Par ailleurs, le BN a dénoncé « l'usage des armes, dimanche soir, à Aïcha Bakkar », qu'il a qualifié de « sorte de coup d'État contre les résultats des élections », et l'expression « d'un chantage permanent à l'utilisation des armes » contre la population civile.
Le BN a ajouté que « le général Michel Aoun aurait mieux fait de réagir à l'utilisation des armes à des fins politiques, par ses alliés, plutôt que de parler des ingérences présumées des ambassades » dans la formation du prochain gouvernement.

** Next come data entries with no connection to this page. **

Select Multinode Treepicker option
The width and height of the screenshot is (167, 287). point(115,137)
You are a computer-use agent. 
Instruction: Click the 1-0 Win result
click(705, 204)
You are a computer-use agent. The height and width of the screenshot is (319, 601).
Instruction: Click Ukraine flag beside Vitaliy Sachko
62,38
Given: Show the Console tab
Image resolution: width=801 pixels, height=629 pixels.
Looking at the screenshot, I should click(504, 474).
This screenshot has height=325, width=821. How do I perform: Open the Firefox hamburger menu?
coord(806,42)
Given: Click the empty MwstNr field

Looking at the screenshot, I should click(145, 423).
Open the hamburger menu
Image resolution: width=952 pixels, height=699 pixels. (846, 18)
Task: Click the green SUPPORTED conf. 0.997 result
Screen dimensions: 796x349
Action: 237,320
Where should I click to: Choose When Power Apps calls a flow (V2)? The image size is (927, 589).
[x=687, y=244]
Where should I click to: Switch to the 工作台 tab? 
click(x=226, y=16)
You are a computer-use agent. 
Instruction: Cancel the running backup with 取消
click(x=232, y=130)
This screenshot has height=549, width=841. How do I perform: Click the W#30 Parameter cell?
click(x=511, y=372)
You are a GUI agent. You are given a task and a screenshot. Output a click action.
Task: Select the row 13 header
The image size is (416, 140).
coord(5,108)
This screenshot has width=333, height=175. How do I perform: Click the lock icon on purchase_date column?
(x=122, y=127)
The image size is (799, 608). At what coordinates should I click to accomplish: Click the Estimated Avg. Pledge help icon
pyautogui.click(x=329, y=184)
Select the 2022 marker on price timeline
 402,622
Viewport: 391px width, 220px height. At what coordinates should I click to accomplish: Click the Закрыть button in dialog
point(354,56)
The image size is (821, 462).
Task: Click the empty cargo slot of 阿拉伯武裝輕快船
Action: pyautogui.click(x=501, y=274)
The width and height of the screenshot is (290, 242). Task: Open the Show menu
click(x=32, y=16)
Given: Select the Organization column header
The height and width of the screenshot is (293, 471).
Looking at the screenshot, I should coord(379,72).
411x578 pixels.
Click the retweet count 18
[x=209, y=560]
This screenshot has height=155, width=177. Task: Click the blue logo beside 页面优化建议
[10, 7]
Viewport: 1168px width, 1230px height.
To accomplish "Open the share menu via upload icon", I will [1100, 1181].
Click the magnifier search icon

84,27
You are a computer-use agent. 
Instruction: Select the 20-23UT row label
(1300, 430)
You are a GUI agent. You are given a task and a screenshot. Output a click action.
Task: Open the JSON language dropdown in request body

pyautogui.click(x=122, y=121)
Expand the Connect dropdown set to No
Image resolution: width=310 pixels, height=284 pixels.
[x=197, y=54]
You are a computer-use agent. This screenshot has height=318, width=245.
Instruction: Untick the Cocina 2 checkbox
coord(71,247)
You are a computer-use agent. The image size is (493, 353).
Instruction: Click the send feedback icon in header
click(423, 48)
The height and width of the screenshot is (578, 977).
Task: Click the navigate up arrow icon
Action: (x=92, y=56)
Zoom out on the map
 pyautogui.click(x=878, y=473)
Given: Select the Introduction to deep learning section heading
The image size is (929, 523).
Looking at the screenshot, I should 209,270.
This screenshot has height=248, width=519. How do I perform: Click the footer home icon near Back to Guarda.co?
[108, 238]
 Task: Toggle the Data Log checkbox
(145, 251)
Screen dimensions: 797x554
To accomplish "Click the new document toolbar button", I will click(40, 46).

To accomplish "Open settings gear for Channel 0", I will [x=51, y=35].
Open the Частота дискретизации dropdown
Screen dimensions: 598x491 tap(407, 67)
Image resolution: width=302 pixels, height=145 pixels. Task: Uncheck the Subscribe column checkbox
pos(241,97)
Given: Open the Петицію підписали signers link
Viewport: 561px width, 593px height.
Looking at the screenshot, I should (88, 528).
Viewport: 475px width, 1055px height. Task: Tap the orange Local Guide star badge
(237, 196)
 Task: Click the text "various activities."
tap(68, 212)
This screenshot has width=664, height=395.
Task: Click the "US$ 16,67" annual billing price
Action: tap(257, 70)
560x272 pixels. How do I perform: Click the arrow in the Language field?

Après avoir jugé « inadmissible le banditisme qui s'est manifesté dans le jurd du Kesrouan et de Jbeil, le BN a exprimé des réserves sur la manière dont le dossier de la privatisation est traité par certains hommes politiques et médias.
« La privatisation ne saurait être abordée de cette manière anarchique et populiste, a dit Carlos Eddé. Nous devons admettre, par pure honnêteté, qu'il existe dans le monde des expériences de privatisation, certaines réussies, d'autres pas. Mais ce qu'il faut noter surtout, c'est que la plupart des privatisations en Europe se sont faites sous des gouvernements de centre ou de centre-gauche, comme le Parti socialiste en France ou les travaillistes en G-B. Il ne faut donc pas idéologiser cette question, en se prononçant catégoriquement pour ou contre ce processus, mais tenir compte de tous les paramètres de cette question, pour juger de son opportunité et de son intérêt. »
Et M. Eddé de conclure en soulignant qu'il y a plusieurs formes de privatisation, et qu'il est donc possible de privatiser la gestion d'un service public, tout en conservant la propriété à l'État.